I've just finished reading Lauren Winner's book Mudhouse Sabbath. Winner, who was raised Jewish then converted to Orthodox Judaism and then to Christianity, builds a bridge of commonality between the two religions that share the same God. She tells of Jewish traditions and understandings that can enrich the Christian's worship and deepen her faith.
One of her chapters deals with the Jewish rites surrounding death, or more accurately, the process of mourning one who has died. The traditions allow for a gradual return to normalcy within the context of community. Part of this process, particularly for those mourning the loss of a parent, is the saying of Kaddish, a prayer that extols God's name, twice a day, in the presence of at least ten others, for a year. Of this practice, this praise in the midst of sorrow, Winner writes, "You do not have to feel praise in the intense moments of mourning, but the praise is still true, and insisting upon it over and over, twice a day every day, ensures that eventually you will come to remember the truth of those praises."

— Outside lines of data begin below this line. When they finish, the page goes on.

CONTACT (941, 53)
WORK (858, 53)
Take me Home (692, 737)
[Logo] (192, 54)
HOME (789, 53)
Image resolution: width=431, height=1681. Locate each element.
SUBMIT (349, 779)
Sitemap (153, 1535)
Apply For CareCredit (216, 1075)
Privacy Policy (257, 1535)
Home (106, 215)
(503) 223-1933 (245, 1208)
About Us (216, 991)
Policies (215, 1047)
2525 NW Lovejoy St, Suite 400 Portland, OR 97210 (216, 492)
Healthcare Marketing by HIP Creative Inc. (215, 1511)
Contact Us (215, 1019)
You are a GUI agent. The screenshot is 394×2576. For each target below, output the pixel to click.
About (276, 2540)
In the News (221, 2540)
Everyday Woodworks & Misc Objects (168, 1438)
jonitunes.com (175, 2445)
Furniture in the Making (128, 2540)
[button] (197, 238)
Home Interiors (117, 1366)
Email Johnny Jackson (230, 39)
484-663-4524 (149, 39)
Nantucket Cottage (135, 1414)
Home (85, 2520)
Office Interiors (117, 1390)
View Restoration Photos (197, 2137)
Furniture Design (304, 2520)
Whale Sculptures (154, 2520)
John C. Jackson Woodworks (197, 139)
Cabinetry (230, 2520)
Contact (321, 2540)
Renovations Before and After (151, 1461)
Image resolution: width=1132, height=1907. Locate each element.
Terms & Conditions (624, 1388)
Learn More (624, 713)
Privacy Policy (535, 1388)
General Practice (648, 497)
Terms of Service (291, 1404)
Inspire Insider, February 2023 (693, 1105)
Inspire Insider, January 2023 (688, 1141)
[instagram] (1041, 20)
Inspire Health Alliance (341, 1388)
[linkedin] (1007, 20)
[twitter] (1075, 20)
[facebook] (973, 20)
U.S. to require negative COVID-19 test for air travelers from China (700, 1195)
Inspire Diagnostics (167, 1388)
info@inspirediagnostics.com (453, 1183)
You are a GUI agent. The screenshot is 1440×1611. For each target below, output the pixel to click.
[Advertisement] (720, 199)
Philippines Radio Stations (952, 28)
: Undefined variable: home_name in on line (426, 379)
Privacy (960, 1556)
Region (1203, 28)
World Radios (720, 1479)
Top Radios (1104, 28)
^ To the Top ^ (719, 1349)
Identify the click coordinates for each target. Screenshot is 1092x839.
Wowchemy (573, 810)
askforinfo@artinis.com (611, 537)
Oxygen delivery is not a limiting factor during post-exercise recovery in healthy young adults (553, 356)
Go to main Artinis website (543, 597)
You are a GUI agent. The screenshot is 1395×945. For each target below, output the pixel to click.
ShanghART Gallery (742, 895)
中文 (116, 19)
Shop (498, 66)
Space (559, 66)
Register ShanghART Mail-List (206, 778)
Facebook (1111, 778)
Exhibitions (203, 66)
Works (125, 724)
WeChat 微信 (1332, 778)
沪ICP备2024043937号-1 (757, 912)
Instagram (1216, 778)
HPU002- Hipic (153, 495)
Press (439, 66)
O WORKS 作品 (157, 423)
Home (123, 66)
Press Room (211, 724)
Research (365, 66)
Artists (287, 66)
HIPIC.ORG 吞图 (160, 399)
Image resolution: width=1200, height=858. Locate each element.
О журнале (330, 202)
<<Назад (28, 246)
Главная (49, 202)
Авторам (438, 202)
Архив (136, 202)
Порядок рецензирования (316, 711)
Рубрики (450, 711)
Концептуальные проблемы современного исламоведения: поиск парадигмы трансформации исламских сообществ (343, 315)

She's right. When I'm feeling particularly blue or down, if I can find some time alone at home or in the car or where no one else can hear me, I like to sing a song of praise, the words of which are taken from Isaiah 61: "Put on the garment of praise for the spirit of heaviness, lift up your heart to God; praise with the spirit and with understanding, O magnify the Lord; All you who live in Zion, I have authority to appoint unto you in Zion oil of joy that will set you free." Between the words of the song, the imagery of a garment of praise that can be worn over a heavy heart, and the lilting tune, I always feel lighter after one or two or sometimes three times through it.